● **BRIEF**:
When a line in the material contains the word "agent", copy it.

● **GIVEN DATA**:

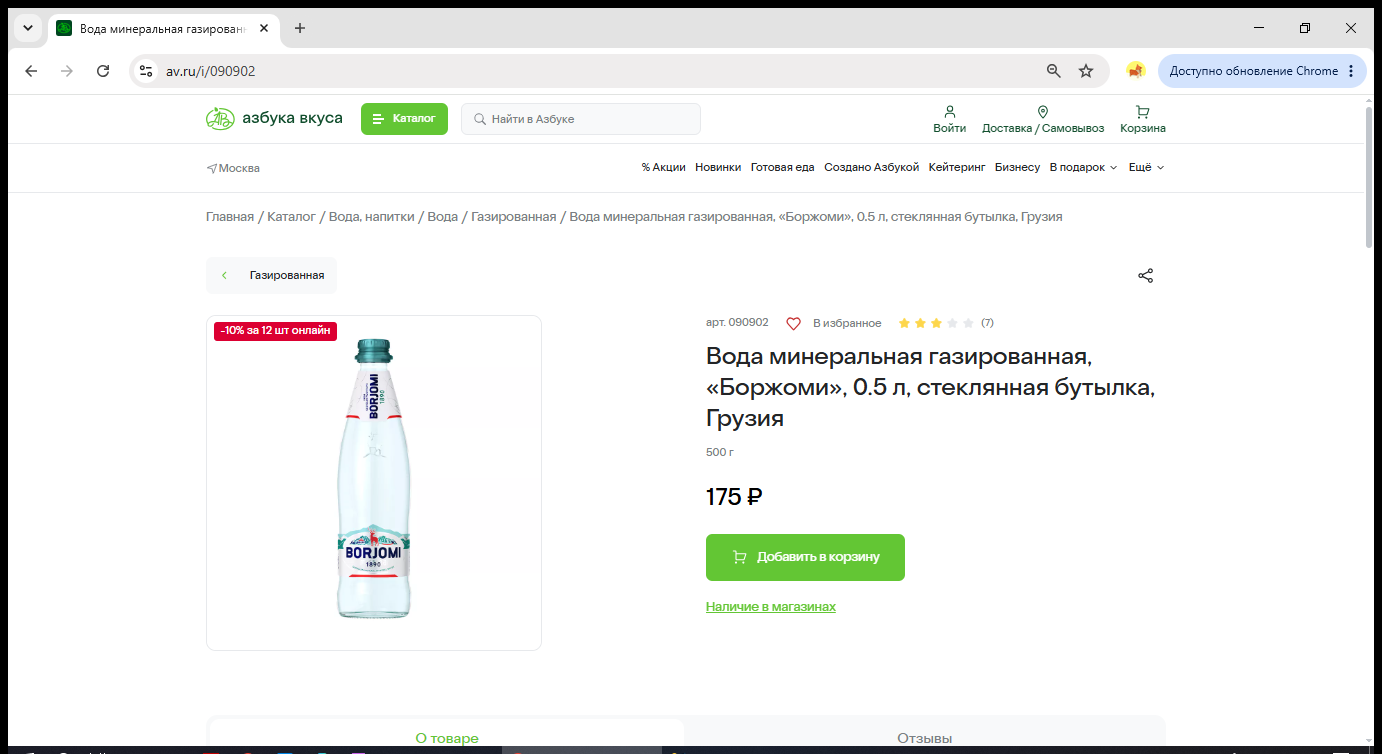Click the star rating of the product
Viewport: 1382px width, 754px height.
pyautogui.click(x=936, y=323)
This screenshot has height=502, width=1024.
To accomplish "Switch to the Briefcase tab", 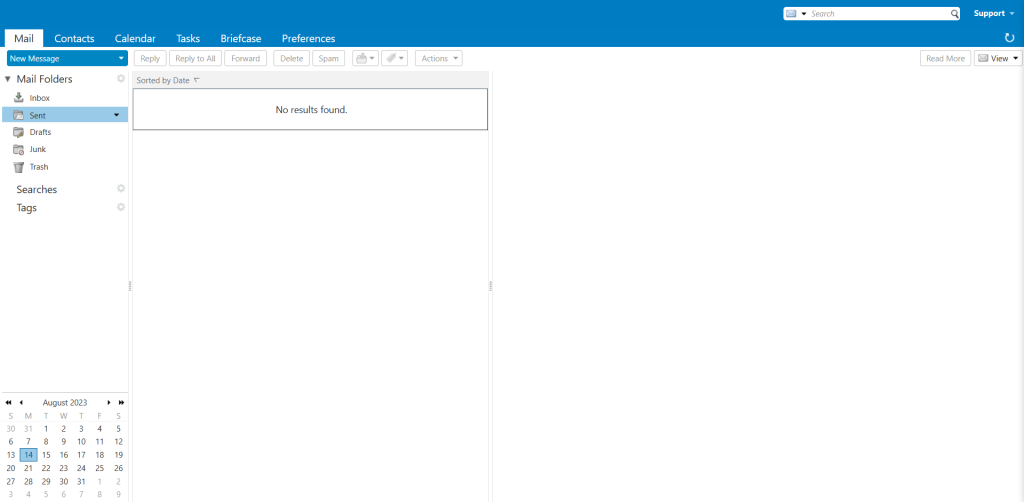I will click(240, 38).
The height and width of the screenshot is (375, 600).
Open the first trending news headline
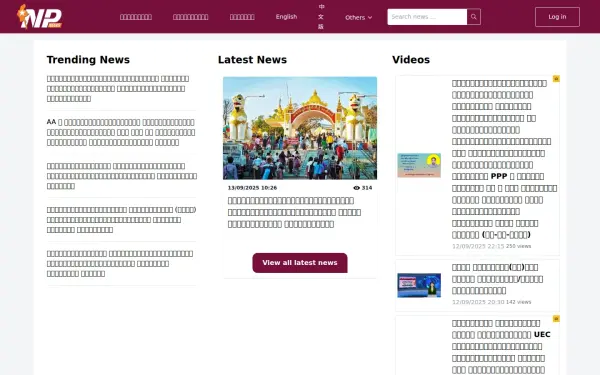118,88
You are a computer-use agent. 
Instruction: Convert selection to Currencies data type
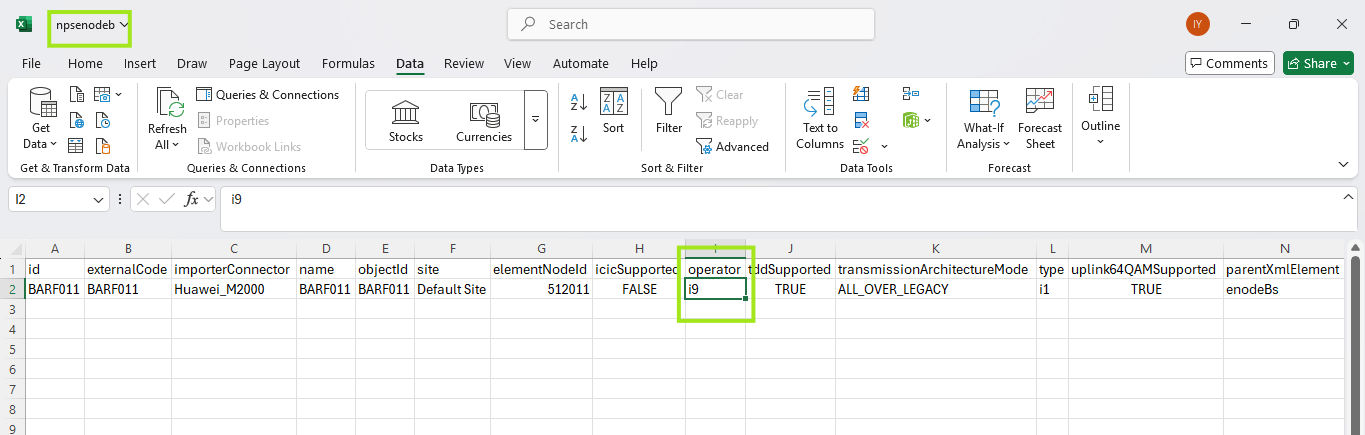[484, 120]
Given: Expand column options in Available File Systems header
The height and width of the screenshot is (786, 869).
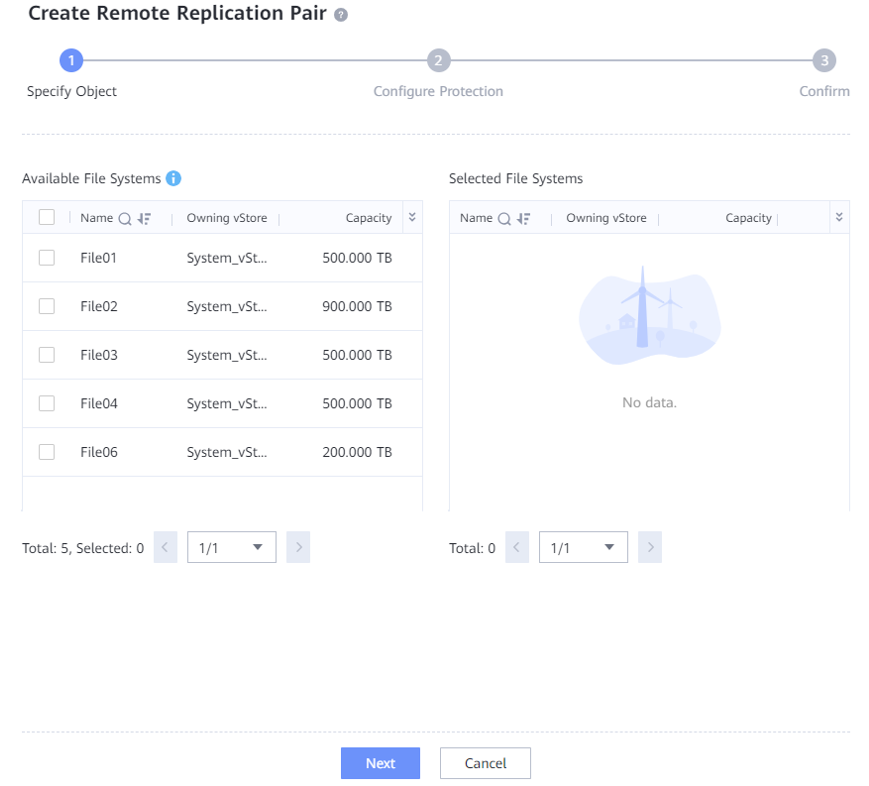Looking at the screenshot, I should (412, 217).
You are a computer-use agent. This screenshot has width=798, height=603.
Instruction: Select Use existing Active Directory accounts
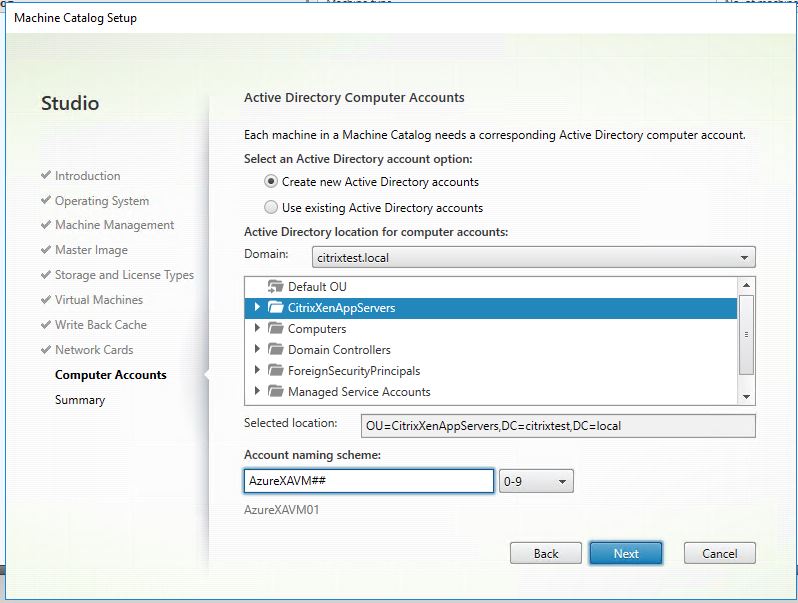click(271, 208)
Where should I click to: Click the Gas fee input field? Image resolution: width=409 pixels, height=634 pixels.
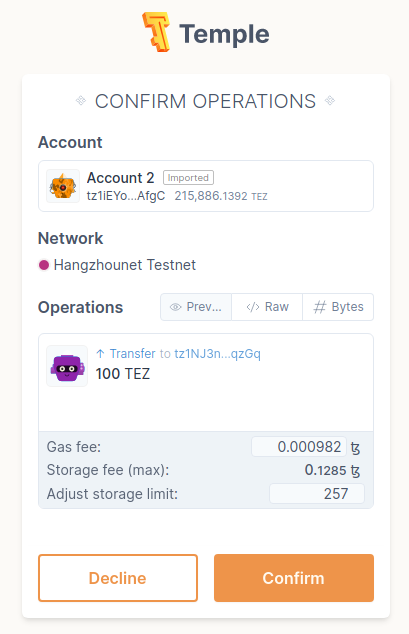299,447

* * *

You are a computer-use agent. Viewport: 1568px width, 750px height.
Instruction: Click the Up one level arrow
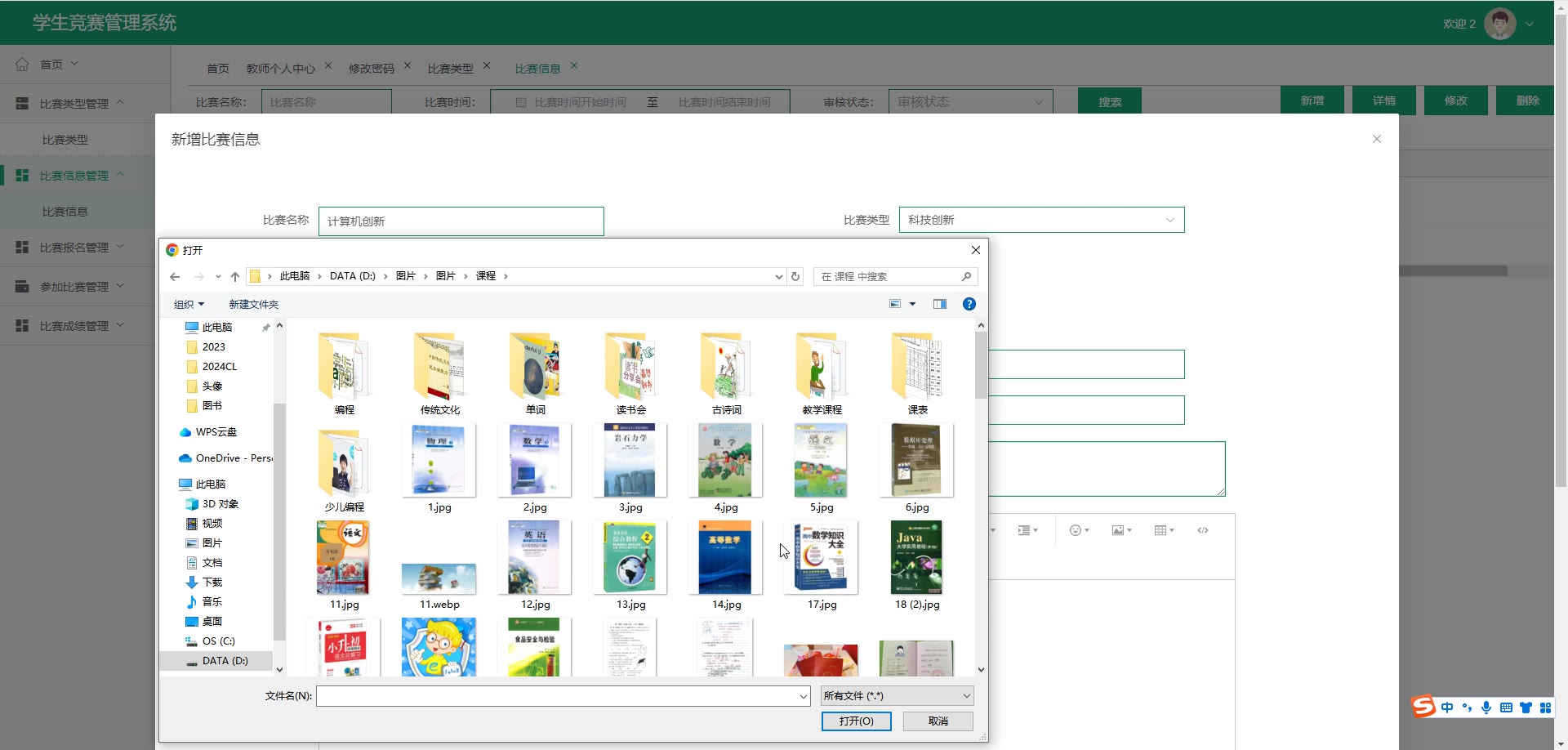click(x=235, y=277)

...

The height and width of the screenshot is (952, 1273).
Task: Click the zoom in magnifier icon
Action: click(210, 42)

● **OUTPUT BELOW**:
You are a computer-use agent. 
You are a computer-use agent. This screenshot has width=798, height=603.
You are a computer-use agent. Viewport: 1568px width, 750px height.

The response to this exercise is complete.